## [Exercise input]
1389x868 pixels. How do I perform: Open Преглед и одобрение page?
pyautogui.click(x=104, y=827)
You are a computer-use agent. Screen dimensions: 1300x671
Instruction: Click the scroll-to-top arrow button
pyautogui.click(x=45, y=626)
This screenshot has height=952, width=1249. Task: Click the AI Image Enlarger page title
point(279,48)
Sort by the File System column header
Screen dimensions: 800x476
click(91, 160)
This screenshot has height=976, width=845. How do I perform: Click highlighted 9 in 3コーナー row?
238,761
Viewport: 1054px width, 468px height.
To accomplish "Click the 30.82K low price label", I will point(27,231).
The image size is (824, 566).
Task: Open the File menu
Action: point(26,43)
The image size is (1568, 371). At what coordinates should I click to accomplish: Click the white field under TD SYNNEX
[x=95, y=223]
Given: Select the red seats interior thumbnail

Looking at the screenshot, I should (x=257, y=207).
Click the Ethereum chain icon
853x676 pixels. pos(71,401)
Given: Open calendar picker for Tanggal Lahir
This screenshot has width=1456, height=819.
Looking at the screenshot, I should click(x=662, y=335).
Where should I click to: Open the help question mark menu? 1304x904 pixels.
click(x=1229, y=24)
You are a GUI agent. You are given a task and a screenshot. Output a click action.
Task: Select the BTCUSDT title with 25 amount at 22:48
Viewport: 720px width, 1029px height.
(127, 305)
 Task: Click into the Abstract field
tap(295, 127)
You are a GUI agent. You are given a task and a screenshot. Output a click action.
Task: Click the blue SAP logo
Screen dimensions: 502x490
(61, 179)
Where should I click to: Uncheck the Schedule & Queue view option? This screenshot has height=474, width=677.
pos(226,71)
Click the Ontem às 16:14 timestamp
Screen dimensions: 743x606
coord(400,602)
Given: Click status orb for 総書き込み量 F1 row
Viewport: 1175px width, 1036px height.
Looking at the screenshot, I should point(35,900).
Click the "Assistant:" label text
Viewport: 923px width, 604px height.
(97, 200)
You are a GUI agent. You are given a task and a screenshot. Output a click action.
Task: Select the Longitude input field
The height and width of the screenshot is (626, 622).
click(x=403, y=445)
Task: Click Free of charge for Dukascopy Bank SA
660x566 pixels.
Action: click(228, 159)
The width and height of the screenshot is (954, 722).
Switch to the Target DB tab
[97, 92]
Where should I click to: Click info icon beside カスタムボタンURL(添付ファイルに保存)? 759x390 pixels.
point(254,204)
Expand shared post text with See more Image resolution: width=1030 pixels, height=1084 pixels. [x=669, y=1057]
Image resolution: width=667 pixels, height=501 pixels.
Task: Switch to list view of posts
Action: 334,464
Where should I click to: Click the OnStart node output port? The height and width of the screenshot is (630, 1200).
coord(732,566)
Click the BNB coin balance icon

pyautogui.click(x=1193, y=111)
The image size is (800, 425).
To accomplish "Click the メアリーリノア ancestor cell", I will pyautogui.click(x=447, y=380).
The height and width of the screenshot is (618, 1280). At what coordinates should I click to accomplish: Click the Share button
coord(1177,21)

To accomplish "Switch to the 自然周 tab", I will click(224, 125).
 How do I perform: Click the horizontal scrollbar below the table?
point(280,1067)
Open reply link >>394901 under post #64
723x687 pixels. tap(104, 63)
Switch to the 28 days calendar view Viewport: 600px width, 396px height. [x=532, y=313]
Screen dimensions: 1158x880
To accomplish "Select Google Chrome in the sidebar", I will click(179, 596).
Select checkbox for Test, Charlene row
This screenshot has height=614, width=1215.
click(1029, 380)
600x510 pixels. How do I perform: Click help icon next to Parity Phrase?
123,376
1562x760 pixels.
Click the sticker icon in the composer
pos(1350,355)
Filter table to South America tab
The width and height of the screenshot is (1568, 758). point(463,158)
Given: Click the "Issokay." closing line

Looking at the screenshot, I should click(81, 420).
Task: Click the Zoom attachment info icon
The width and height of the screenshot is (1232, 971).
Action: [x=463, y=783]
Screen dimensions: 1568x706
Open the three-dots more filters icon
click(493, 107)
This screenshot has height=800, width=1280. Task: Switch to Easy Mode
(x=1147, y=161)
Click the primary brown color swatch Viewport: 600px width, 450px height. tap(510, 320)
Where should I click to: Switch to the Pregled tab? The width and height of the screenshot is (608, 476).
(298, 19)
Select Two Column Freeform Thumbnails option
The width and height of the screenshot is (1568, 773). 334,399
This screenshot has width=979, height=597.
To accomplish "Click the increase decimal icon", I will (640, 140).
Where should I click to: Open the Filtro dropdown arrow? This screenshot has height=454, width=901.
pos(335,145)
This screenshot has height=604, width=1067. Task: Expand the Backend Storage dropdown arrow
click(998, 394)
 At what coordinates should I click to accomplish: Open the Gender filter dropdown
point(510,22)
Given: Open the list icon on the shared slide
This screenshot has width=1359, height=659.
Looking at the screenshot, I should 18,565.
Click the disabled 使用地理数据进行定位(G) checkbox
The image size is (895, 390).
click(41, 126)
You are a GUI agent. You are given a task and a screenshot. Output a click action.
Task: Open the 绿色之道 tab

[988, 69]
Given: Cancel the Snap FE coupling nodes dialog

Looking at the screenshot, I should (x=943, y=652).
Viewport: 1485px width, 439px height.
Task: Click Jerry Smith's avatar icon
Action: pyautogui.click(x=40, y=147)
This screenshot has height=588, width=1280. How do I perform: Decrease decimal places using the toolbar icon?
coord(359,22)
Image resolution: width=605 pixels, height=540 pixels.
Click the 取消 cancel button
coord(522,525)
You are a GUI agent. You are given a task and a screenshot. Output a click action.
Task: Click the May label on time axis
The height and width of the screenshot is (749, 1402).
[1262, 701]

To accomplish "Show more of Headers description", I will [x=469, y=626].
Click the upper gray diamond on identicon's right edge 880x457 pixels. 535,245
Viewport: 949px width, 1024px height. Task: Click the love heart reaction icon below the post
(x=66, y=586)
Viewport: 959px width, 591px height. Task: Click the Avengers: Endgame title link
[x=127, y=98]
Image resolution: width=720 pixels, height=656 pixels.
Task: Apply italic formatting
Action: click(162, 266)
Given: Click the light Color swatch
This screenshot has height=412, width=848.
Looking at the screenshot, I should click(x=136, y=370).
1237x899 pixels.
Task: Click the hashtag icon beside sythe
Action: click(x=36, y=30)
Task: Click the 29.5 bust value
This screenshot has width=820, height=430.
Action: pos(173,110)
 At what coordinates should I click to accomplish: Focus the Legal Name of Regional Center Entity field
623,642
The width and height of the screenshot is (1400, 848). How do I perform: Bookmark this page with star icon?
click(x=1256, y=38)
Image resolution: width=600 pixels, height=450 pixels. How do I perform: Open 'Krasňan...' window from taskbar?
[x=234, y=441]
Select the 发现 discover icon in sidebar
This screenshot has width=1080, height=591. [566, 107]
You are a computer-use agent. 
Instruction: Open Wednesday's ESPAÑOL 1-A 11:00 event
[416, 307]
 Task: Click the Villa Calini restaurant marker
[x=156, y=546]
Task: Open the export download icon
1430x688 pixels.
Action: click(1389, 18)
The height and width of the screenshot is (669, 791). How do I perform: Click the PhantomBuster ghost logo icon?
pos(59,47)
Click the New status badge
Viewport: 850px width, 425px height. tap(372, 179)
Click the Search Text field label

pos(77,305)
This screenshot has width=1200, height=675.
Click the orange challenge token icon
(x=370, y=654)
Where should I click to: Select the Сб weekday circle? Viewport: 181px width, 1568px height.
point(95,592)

## [Task]
Find the string "computer" in the lines above and count those lines. Give only that count.

## [Response area]
2